Wake Up, Little Snoozy
My name is Dave Von Bieker, and I’m a snoozeaholic.
I love my snooze button with it’s promise of nine more minutes. Nine more minutes of dreamy indecision. Nine more minutes of pre-dawn warmth.
Nine less minutes to read and pray. To plan and write. To control my time before the family wakes up and requires my full attention. Making lunches. Coordinating mittens. Checking homework and filling out field trip forms.
These are nine minutes I want. From Eric Barker to Twyla Tharp, productivity and creativity experts tend to agree that mornings matter. Mornings can be the magic hours of creation. They are for me.
But in my morning fog I mistake the good for the best. Sometimes nine minutes become 18. Or 36. 6:30 turns to 7. 7:30 even. I trade my magic hours for a few foggy moments under the covers. I always regret that trade.
I have a problem.
How can I trick myself into getting out of bed on time?
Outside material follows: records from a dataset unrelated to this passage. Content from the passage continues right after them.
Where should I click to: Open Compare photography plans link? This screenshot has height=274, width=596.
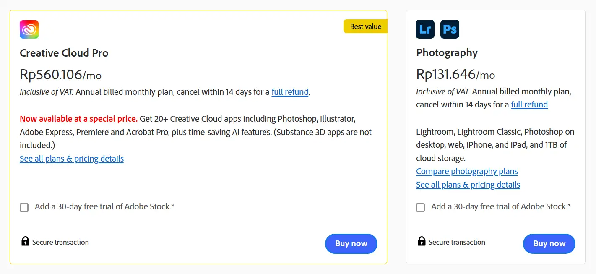[x=467, y=171]
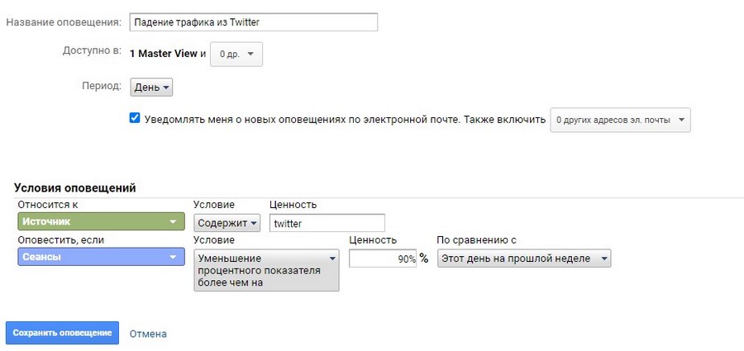Open the green 'Источник' dimension selector
Image resolution: width=744 pixels, height=351 pixels.
[x=101, y=221]
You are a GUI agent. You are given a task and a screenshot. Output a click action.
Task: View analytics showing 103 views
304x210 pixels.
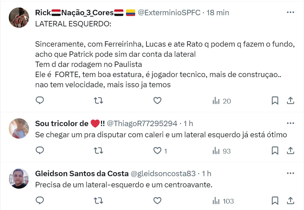[x=223, y=201]
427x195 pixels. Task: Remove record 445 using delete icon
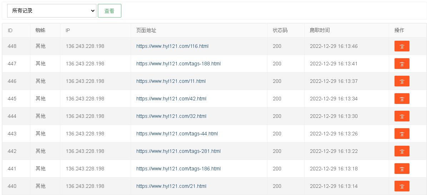(x=402, y=99)
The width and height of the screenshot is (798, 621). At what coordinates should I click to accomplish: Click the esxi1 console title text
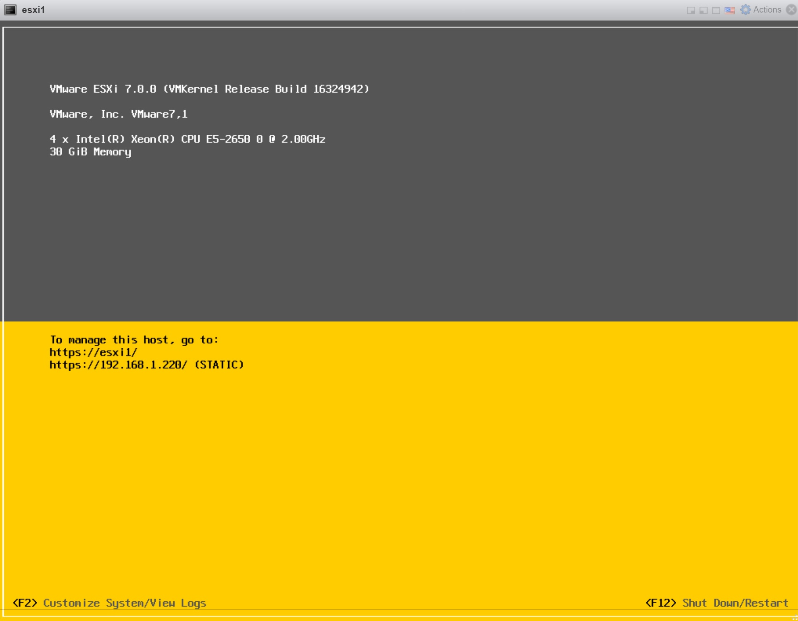coord(33,10)
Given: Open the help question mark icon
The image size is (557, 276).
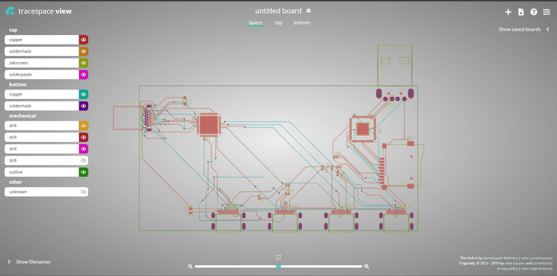Looking at the screenshot, I should pos(533,12).
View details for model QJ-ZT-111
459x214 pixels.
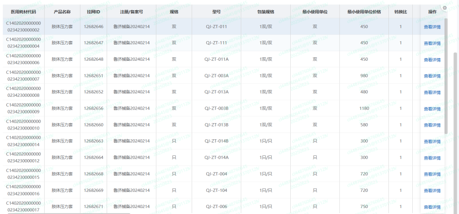[x=432, y=43]
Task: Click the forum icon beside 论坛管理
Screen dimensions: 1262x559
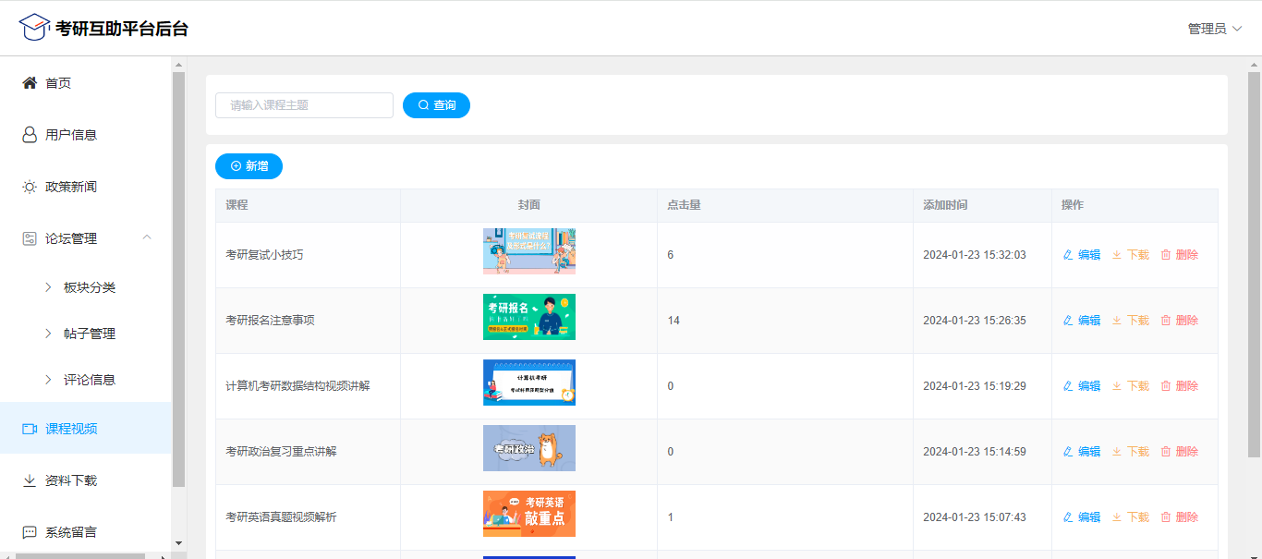Action: coord(30,238)
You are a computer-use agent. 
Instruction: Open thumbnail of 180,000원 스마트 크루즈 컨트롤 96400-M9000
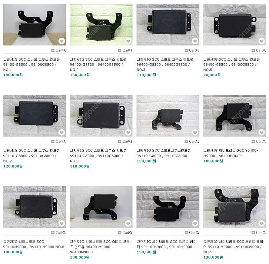[101, 207]
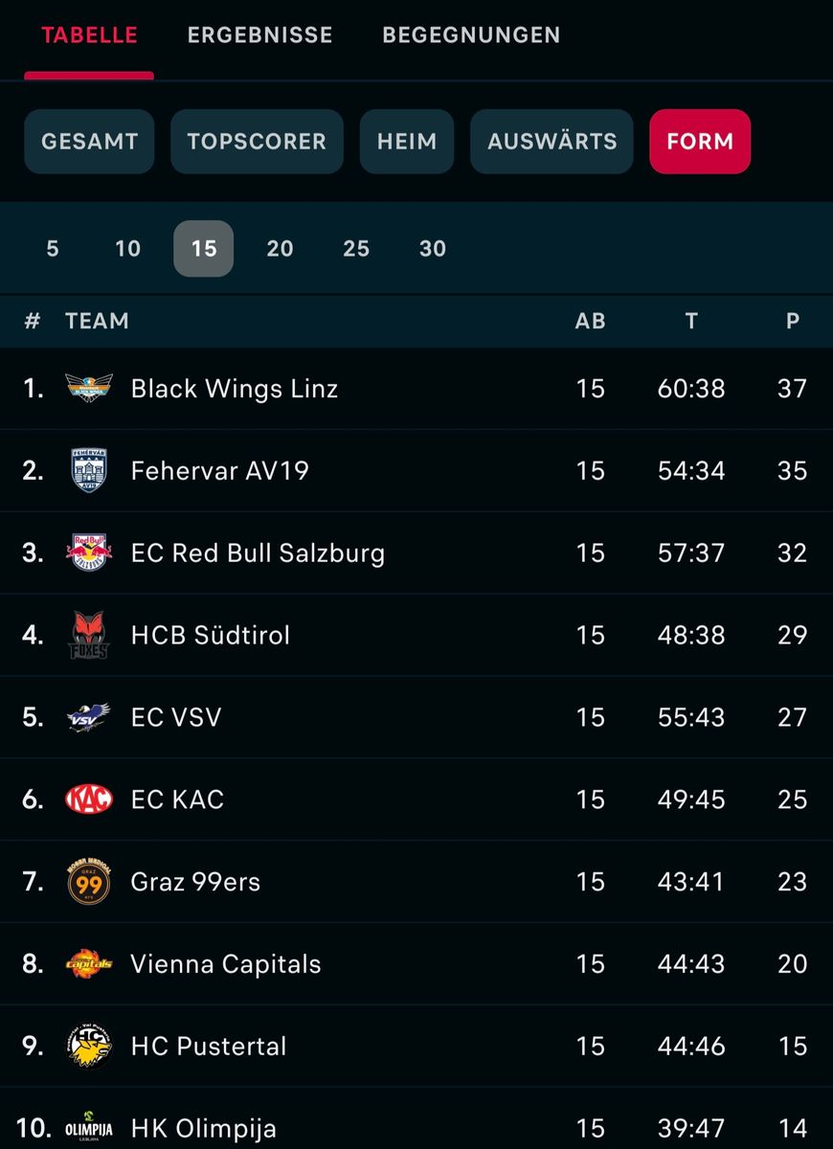The width and height of the screenshot is (833, 1149).
Task: Click the Vienna Capitals logo
Action: tap(89, 963)
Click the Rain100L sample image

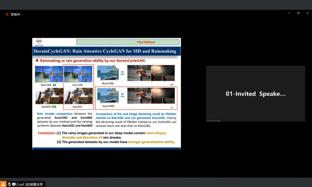(x=49, y=74)
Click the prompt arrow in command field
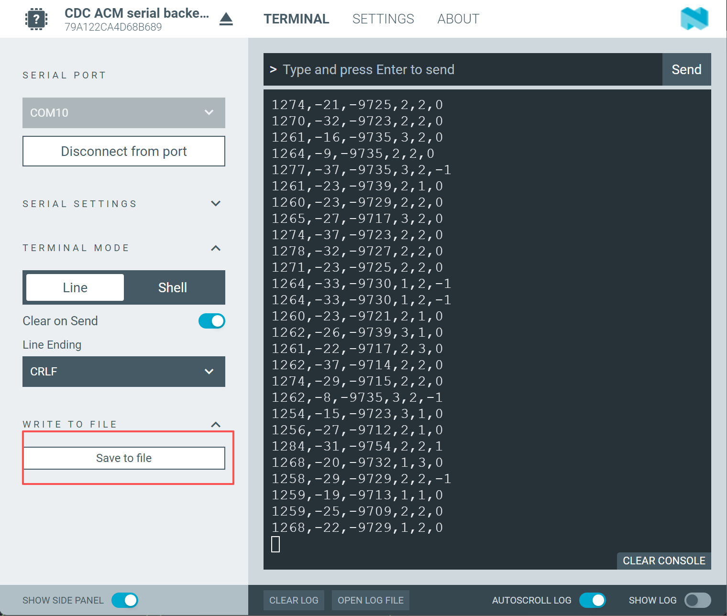This screenshot has width=727, height=616. pos(273,69)
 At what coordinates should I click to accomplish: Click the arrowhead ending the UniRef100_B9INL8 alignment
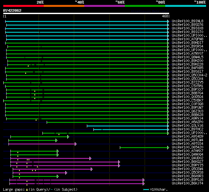click(168, 21)
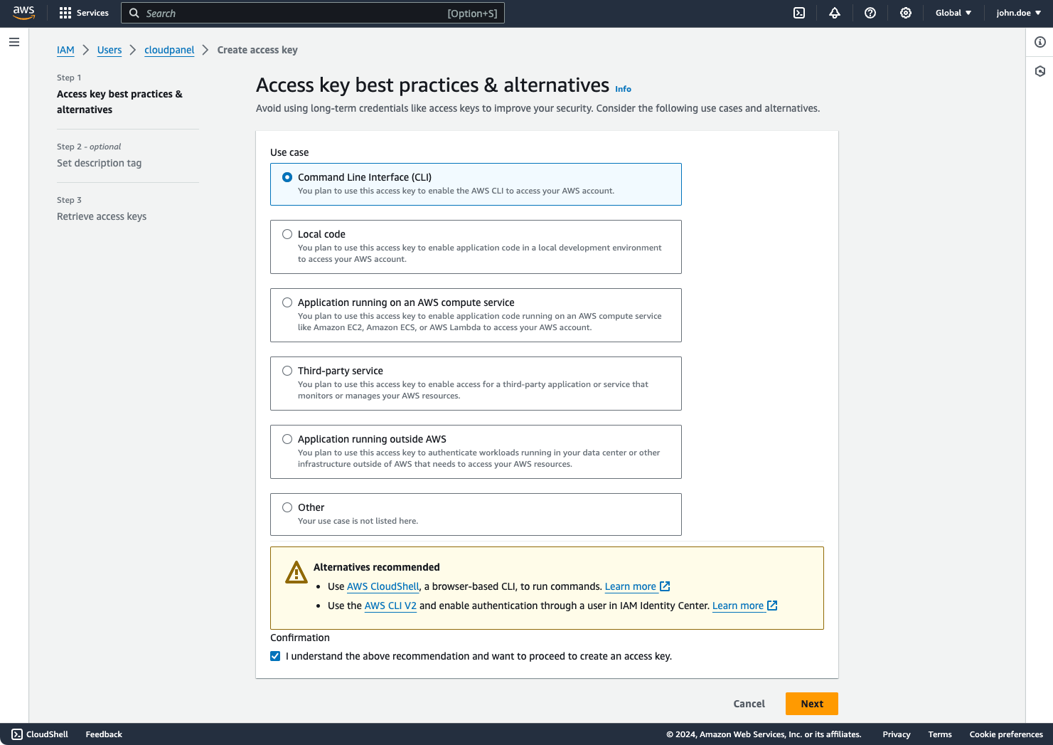The height and width of the screenshot is (745, 1053).
Task: Choose the Other use case option
Action: tap(287, 507)
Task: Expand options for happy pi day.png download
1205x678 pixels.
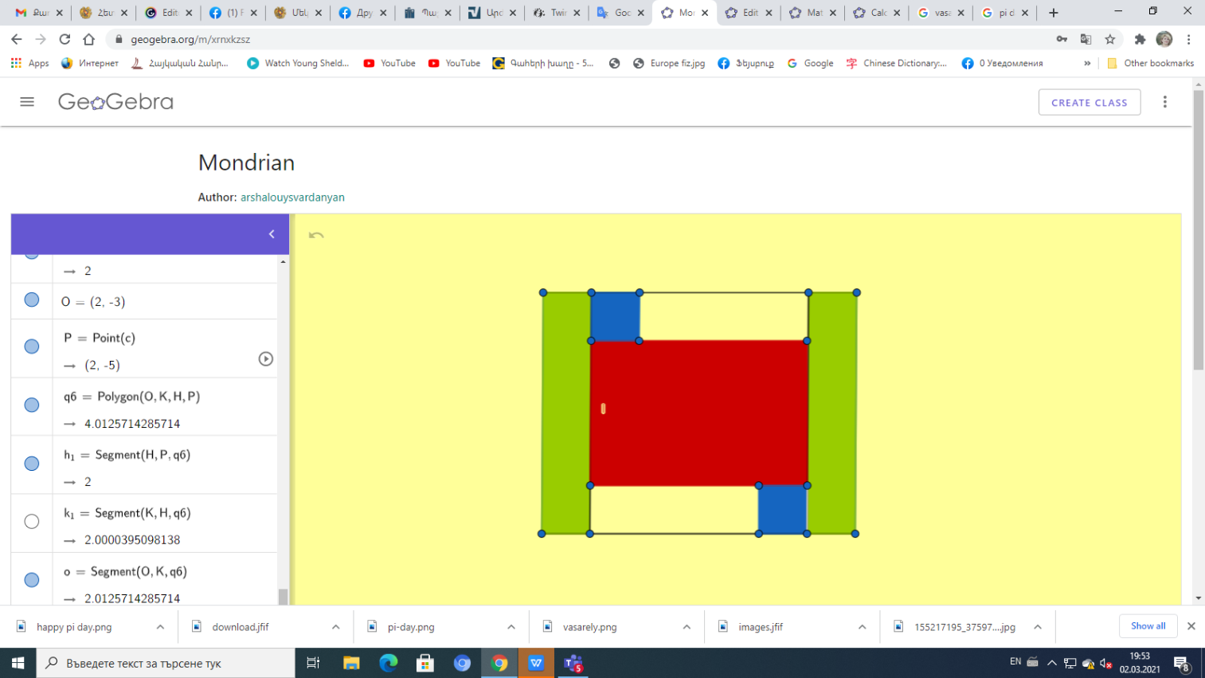Action: [160, 627]
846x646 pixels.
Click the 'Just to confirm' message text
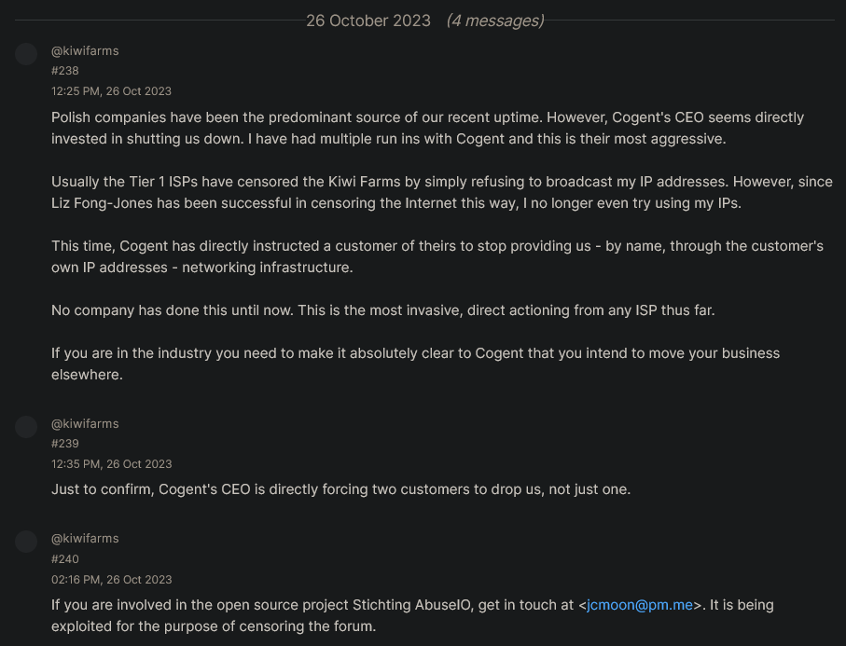pyautogui.click(x=341, y=489)

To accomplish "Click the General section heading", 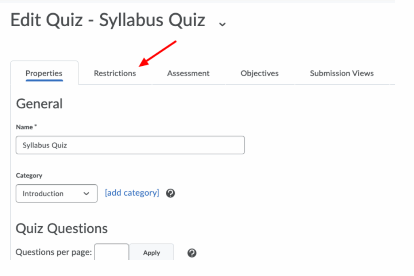I will point(39,104).
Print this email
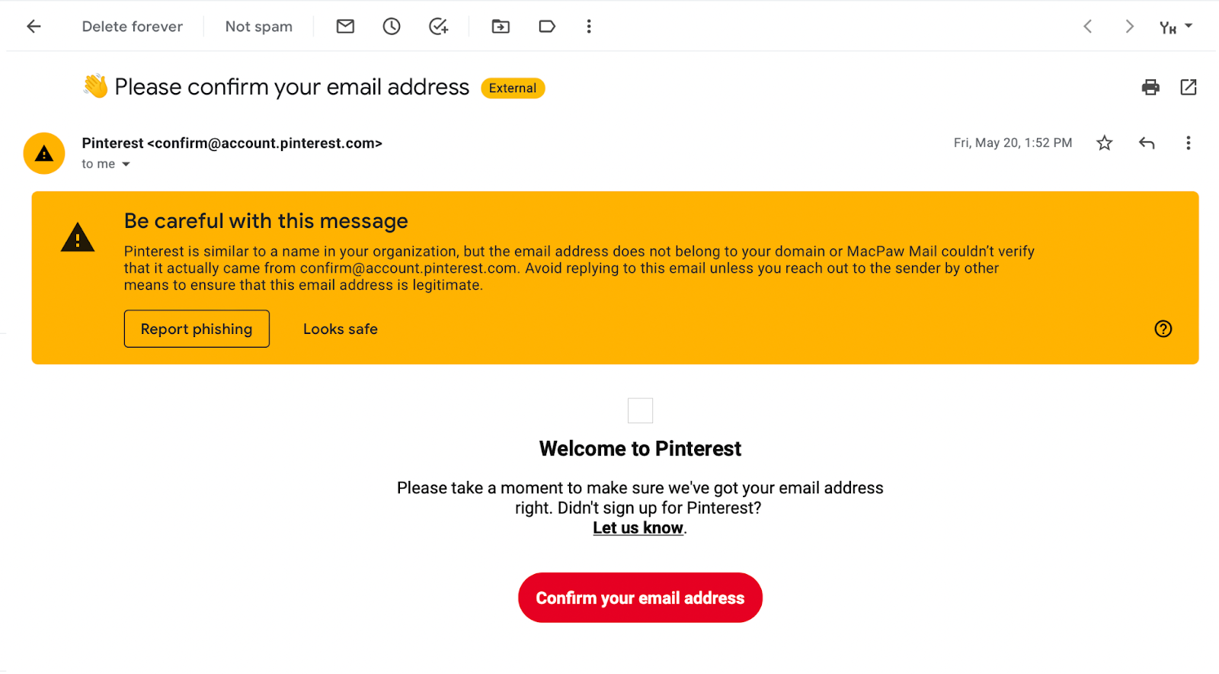Viewport: 1219px width, 674px height. pyautogui.click(x=1150, y=87)

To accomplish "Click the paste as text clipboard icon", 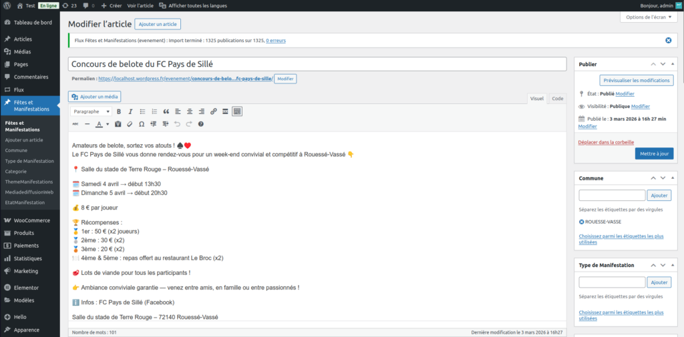I will [x=118, y=124].
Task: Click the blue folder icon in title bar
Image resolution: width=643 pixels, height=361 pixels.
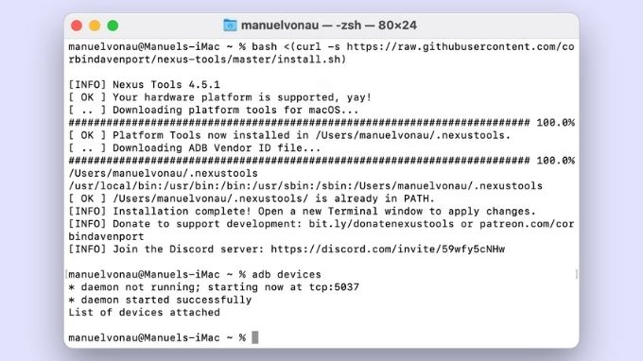Action: click(x=230, y=26)
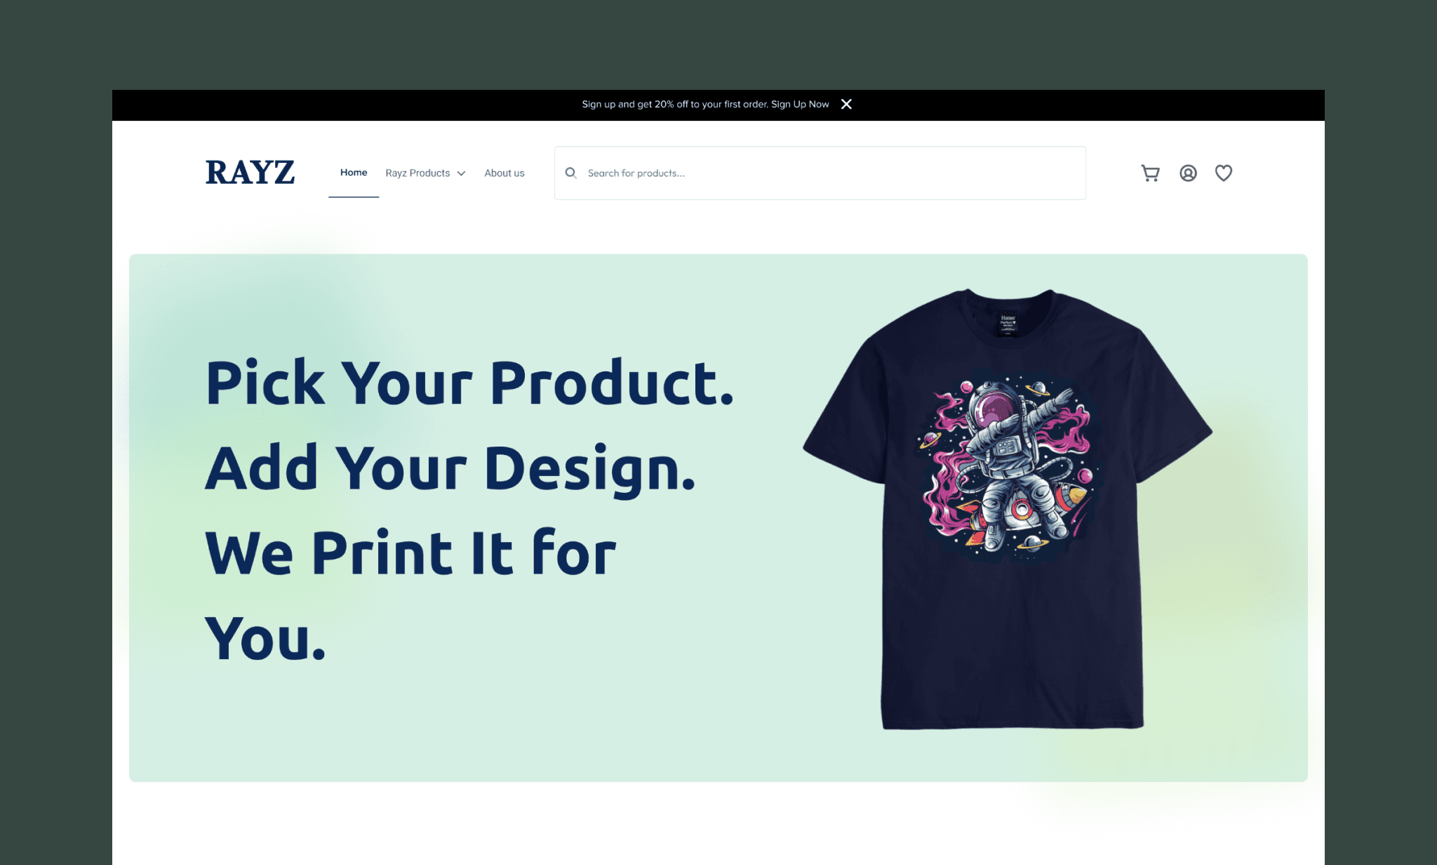Click the We Print It for line
The width and height of the screenshot is (1437, 865).
[410, 553]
Sometimes solutions are stupid-simple.
I moved my alarm clock.
I simply moved the clock out of reach. From the nightstand to the dresser. 3 feet. Far enough that now, to silence the distorted drone of dance-pop-radio (an the inane conversation of the DJs), I need to get out of bed.
Sure, I could just get back into bed. Sometimes I do. This morning I did. But even then, once I stand upright something shakes loose in my brain. I become aware, just enough, of the choice I am making if I get back under the covers. I gain a little edge of hope that I can do this.
I can wake up and get on with things. I can conquer the morning.
That fully-conscious belief is all I need.
This works for me because lying down I stay in some sort of stupor that clouds my judgement. Bolting upright hits reset for me somehow and that is enough. It works for me because my wife, lying next to me, values sleep because of her night-shift lifestyle. Even if I could bare the blasting music she could not, so I need to hit that ‘off' button fast.
But this isn’t about a button. This isn’t even about mornings, really.
This is about small changes that make a big difference.
This is about the hope to tackle chronic problems–some far more debilitating than a snooze addiction.
This is about hope. You should not give up on finding a solution to your problem. If something isn’t working for you, change it up. Small changes, repeated over time, lead to big changes.
This is something I’ve learned by working out. Results have come, but so slowly I never notice in the moment. I simply have to trust that small changes, repeated over time, lead to big changes. One day I look backward and realize how far I’ve walked.
Success tomorrow means choices today.
I decide to move my alarm clock before I ever go to sleep. That means thinking one step ahead. Using my nighttime awareness to combat my morning blur.
If tomorrow morning is a challenge, how can you head that off today?
Don’t stop believing. It’s time to wake up.